Leo Tolstoy's Anna Karenina written in 1870's, is a masterpiece, which is sometimes colorful and at other times boring and depressing but something you can't get rid off. A magnificent drama of vengeance, infidelity, and retribution, Anna Karenina portrays the moving story of people whose emotions conflict with the dominant social mores of their time. Set against the tragic love of Anna and Vronsky, the plight of the melancholy nobleman Constantine Levin unfolds.
Anna, a very sensuous, beautiful, educated and intelligent married woman falls deeply in love with the handsome Vronsky. Her husband is twenty years older to her. She's trapped in a loveless marriage. Anna is an honest and a passionate woman, unlike other women of her high society, who indulge in casual affairs without breaking their marital ties. Anna refuses to live a double and deceitful life and takes the bold step of following her heart's desire and leaves her husband to be with her love Vronsky. She refuses to take a divorce so as to punish herself for being parted with her son. But even after following her heart, she does not feel happy, instead she goes through a vortex of emotions and is in an turmoil where she feels trapped and isolated with guilt, insecurity, frustration, anger and desperation. The character of Anna is such that you can neither love her nor hate her but feel sorry for her.
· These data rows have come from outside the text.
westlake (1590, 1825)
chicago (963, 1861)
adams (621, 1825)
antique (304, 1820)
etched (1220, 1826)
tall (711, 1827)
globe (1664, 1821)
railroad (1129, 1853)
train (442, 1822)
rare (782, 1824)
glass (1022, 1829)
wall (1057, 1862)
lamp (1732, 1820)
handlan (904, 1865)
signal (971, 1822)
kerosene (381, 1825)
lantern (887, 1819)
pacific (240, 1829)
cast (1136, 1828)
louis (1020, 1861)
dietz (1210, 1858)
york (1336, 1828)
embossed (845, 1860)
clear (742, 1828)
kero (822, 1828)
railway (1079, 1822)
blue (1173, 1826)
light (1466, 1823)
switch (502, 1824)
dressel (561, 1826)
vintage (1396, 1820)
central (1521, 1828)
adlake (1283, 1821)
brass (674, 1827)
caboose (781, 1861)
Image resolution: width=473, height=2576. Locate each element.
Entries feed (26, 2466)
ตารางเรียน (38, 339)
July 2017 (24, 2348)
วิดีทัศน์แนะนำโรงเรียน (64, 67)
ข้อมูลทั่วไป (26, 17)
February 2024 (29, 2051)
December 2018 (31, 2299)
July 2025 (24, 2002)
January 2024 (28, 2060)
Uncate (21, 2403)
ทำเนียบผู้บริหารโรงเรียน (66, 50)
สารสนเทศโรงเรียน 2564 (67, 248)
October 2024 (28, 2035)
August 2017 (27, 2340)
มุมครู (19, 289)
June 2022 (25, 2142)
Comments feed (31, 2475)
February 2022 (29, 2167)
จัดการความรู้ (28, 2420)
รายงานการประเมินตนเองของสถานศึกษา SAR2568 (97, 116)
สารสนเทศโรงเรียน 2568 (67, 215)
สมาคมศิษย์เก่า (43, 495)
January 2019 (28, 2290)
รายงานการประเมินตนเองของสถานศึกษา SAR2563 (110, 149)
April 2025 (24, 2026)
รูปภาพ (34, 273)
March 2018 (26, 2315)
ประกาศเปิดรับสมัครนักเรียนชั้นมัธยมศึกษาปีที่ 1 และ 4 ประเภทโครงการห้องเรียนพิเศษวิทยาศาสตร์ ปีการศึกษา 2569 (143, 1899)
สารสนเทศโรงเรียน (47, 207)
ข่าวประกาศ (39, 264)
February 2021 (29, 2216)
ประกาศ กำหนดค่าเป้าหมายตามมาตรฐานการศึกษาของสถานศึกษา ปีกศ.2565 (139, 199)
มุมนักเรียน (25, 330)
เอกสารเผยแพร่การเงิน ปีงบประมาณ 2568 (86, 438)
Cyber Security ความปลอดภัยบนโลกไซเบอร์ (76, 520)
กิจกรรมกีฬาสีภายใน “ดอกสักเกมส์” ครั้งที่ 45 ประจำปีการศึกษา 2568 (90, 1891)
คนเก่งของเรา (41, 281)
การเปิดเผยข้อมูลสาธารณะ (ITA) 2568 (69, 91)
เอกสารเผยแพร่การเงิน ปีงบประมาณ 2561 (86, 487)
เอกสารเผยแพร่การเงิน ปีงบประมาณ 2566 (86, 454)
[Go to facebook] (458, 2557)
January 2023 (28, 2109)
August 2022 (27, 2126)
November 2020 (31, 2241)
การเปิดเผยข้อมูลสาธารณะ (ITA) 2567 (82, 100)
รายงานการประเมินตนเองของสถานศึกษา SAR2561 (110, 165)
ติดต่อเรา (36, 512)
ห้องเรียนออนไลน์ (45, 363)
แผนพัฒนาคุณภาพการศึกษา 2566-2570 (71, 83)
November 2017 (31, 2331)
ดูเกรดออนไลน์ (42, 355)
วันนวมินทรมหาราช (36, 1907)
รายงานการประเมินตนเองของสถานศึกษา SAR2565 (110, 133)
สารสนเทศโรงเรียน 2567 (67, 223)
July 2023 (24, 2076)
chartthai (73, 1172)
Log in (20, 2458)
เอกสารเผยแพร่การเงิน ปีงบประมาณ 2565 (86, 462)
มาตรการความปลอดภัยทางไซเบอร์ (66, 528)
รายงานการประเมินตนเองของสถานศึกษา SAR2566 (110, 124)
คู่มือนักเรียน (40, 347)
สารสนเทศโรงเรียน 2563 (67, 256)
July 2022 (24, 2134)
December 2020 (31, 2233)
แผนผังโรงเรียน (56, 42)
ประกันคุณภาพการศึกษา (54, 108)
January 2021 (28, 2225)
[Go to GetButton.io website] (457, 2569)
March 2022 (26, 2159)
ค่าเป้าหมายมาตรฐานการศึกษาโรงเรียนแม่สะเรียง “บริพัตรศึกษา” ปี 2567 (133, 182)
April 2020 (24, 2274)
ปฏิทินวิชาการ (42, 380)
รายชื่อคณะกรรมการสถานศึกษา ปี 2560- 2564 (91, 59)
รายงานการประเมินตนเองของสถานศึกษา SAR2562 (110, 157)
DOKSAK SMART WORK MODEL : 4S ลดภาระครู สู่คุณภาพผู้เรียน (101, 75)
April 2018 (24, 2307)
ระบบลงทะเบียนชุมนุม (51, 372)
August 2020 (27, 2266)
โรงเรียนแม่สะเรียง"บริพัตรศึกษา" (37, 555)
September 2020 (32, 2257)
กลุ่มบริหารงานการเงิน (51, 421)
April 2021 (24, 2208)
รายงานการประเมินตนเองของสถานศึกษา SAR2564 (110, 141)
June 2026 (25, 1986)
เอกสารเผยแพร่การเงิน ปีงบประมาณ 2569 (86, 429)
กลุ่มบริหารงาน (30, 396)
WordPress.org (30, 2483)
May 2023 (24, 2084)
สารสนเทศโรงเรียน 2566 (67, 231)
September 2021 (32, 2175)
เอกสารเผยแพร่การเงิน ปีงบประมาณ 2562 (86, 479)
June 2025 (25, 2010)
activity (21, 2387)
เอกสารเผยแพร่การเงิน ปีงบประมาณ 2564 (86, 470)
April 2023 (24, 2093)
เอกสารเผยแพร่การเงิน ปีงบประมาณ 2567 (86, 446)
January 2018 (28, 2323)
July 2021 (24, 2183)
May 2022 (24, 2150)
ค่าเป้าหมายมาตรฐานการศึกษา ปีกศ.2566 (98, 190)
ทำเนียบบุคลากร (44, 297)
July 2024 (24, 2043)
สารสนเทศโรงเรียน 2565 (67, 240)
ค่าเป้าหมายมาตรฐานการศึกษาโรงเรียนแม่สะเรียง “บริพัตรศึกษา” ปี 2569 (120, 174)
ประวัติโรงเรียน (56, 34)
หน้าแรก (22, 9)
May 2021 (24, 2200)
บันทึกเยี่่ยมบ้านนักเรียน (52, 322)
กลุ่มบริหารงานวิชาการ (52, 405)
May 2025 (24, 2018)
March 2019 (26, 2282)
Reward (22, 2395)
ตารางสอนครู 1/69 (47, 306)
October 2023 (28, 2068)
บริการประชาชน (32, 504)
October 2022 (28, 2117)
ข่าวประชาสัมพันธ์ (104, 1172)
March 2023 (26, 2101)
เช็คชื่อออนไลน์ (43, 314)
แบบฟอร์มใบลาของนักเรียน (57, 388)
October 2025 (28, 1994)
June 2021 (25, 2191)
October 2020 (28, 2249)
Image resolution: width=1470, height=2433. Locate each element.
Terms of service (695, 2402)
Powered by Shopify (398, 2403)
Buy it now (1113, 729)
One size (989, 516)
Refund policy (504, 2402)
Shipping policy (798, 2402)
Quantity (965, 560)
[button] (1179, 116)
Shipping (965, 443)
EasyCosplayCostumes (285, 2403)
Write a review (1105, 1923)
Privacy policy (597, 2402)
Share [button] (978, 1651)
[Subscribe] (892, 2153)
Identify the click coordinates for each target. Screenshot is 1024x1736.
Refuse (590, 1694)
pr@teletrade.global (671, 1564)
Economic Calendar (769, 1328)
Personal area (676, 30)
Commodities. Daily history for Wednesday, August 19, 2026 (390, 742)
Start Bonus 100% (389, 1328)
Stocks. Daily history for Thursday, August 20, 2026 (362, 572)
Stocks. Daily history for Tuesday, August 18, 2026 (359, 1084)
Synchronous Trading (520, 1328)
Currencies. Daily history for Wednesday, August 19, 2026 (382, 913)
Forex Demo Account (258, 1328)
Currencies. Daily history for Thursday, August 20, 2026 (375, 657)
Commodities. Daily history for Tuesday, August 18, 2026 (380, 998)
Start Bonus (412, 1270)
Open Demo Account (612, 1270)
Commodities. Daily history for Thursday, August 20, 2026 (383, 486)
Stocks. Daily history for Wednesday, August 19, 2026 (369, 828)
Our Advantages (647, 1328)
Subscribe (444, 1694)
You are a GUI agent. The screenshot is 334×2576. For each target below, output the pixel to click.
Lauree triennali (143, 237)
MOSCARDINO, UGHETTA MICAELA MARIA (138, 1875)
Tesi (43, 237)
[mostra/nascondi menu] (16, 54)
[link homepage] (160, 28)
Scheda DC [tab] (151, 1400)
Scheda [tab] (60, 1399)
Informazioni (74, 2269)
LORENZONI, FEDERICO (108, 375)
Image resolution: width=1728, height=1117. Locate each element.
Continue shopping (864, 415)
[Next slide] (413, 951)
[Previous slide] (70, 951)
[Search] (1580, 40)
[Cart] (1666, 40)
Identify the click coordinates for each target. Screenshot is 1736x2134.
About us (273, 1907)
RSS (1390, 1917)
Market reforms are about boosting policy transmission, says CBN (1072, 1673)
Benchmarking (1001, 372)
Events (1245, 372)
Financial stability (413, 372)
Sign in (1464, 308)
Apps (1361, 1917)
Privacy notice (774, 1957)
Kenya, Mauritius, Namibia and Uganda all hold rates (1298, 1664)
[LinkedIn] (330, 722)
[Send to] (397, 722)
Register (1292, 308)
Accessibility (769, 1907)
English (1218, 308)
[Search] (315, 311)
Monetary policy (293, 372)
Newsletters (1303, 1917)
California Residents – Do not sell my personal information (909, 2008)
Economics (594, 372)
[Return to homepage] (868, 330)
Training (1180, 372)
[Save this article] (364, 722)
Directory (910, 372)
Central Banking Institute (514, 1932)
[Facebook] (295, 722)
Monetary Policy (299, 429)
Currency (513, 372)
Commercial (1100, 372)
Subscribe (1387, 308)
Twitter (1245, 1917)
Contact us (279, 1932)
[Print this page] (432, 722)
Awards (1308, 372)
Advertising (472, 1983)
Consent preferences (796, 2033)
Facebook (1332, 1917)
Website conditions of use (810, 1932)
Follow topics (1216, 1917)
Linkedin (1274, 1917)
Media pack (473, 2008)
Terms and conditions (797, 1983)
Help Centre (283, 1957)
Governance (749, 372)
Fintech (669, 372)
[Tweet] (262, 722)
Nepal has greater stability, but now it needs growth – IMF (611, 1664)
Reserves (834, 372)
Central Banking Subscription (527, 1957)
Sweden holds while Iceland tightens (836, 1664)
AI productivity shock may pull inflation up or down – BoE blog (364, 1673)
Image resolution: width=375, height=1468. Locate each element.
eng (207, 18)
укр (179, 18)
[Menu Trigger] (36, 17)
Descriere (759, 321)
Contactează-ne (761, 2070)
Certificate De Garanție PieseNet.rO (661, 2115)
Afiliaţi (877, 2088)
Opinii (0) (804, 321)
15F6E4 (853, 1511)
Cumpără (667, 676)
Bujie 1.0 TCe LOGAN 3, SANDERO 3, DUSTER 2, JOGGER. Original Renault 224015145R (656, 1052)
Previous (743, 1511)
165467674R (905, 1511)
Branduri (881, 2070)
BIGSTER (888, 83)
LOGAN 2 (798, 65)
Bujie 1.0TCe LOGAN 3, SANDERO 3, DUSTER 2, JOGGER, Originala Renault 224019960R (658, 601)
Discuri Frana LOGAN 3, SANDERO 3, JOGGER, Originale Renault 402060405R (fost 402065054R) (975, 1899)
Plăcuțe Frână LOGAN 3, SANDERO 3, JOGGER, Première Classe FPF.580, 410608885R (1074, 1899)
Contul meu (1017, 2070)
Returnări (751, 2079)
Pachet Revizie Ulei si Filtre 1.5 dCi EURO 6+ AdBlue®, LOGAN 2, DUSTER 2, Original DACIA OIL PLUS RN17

The co-protagonist, Levin's track is very boring initially but as the novel progresses it becomes interesting, especially after his marriage. The character of Constantine Levin is like a child, who has so many doubts and questions regarding life and its meaning. He is going through a spiritual crisis where he has problems with his faith and his belief in God. He gets suicidal thoughts even after getting all that he wanted. But in the end he finds peace through self realization and not through those books on philosophy in which he tried to find answers to his questions. The novel ends on a happy note with Levin living happily married with his wife Kitty.